Domestic equity markets are likely to open lower on Monday. Shares of index heavyweights RIL, ITC and ICICI Bank will react to their results. Trading of Nifty 50 index futures on the Singapore stock exchange indicates that the Nifty could slide 89 points at the opening bell. Overseas, Asian stocks traded mixed on Monday, as Chinese tech stocks in Hong Kong plunged. China’s antitrust regulator ordered Tencent to give up its exclusive music licensing rights and slapped a fine on it for anti-competitive behaviour, marking yet another development in Beijing’s ongoing crackdown on its domestic internet titans. Here is the list of top stocks that could be in focus on July 26.
Reliance Industries: Energy-to-telecom behemoth Reliance Industries (RIL) on Friday reported a 7.25% year-on-year fall in consolidated net profit at Rs 12,273 crore for the quarter ended June 30. It had reported a profit of Rs 13,233 crore in the same period last year. Consolidated total income increased by 57% YoY to Rs 1,48,591 crore.
YES Bank: Private sector lender YES Bank on Friday reported a 355% year-on-year (YoY) growth in net profit at Rs 206.84 crore for the quarter ended June 30. It had reported a profit of Rs 45.44 crore in the corresponding quarter last year. On the other hand, the net interest income of the bank declined 26.50% YoY to Rs 1,402 crore.
ITC: ITC Ltd on Saturday reported a 30.24% increase in its consolidated net profit to Rs 3,343.44 crore for the first quarter ended on June 30, 2021.
ICICI Bank: Private sector lender ICICI Bank on Saturday posted 77.59% year-on-year growth in standalone net profit at Rs 4,616.02 crore for the quarter ended June 30. It had posted a profit of Rs 2599.15 crore in the same quarter last year. Net interest income (NII) increased by 18% YoY to Rs 10,936 crore.
SBI Cards: SBI Cards and Payment Services Ltd (SBI Card) on Friday reported a 22% decline in net profit to Rs 305 crore in the first quarter ended June 30. The card issuance company had reported a net profit of Rs 393 crore in the April-June quarter of the previous fiscal.
MCX: MCX has posted a 29.47% drop in its consolidated net profit at Rs 39.80 crore in the first quarter of the current fiscal. It had posted a net profit of Rs 56.43 crore in the same quarter previous fiscal. Income declined to Rs 108.94 crore in the first quarter of 2021-22 fiscal from Rs 122.70 crore in the same quarter previous year. Expenses remained higher at Rs 57.47 crore as against Rs 51.35 crore in the said period.
Results today: Axis Bank, DLF, Kotak Mahindra Bank, Larsen & Toubro, M&M Financial Services, SBI Life, Tata Motors and Vedanta are slated to announce their Q1 results on Monday.

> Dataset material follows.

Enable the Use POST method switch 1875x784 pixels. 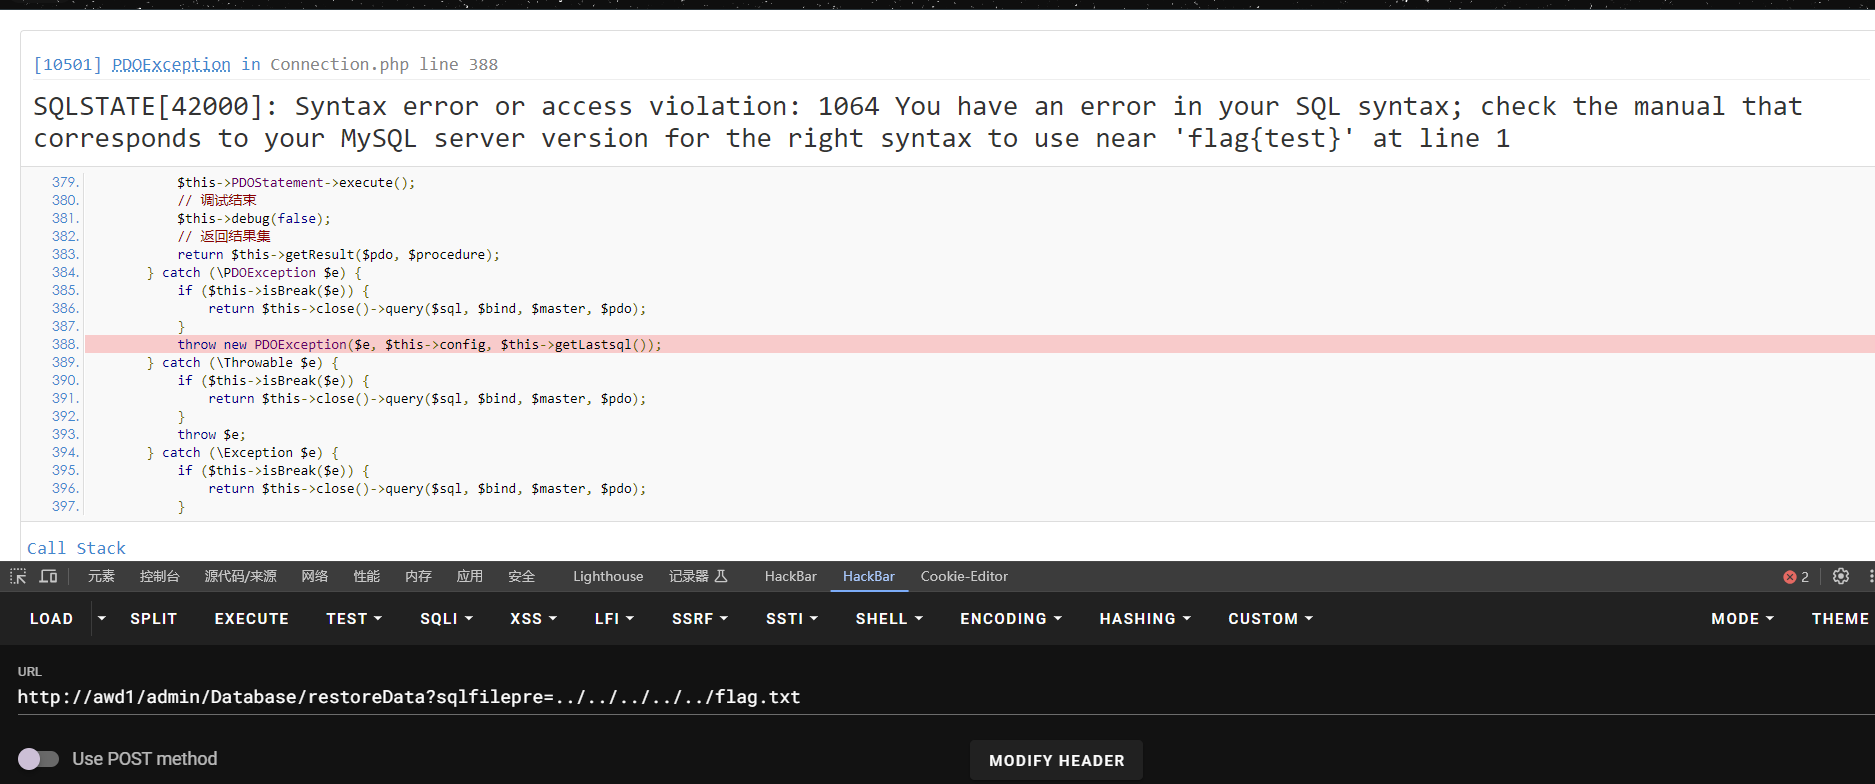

IOC: Indian Oil Corporation (IOC) is planning to build India’s first green hydrogen plant at its Mathura refinery. This push for the new age emission-free fuel comes at a time when India, the world’s third-largest oil importer, is recalibrating its energy sourcing playbook keeping its strategic and economic interests in mind. Green hydrogen can be a game-changer for India, which imports 85% of its oil and 53% of gas demand.
NTPC: NTPC has successfully completed trial operation of 2nd Unit of 800 MW capacity of Darlipali Super Thermal Power Project (2 x 800 MW). With this, the total installed capacity of NTPC and NTPC group has become 53450 MW and 66875 MW respectively.
IndusInd Bank: The lender is planning to raise up to Rs 30,000 crore or its equivalent amount in such foreign currencies as may be necessary, subject to the approval of the shareholders and receipt of regulatory approvals. The funds will be raised on a private placement basis. The proposal will be taken up at Annual General Meeting slated for August 26, 2021.
JSW Steel: The company has entered into a Share Subscription Agreement with JSW Paints to record the terms of the Strategic Investment, including the terms on which the company shall acquire equity shares equivalent to approximately 7.5% of the issued and paid-up equity capital of JSW Paints and 6.88% on a fully diluted basis, in the first tranche of the Strategic Investment, and the rights and obligations of the Company and JSW Paints.
Adani Transmission: Adani Transmission’s (ATL) subsidiary and distribution arm — Adani Electricity Mumbai (AEML) has raised $300 million (around Rs 2,232 crore) by issuing 10-year sustainability-linked bonds to global investors. The proceeds will be utilized for refinancing of existing debt and regulatory asset development for enabling ‘asset hardening’. After the transaction, AEML’s capital management plan enters the next phase with 100 percent of the term debt being placed in the international capital markets, and the overall maturity increases to nine years.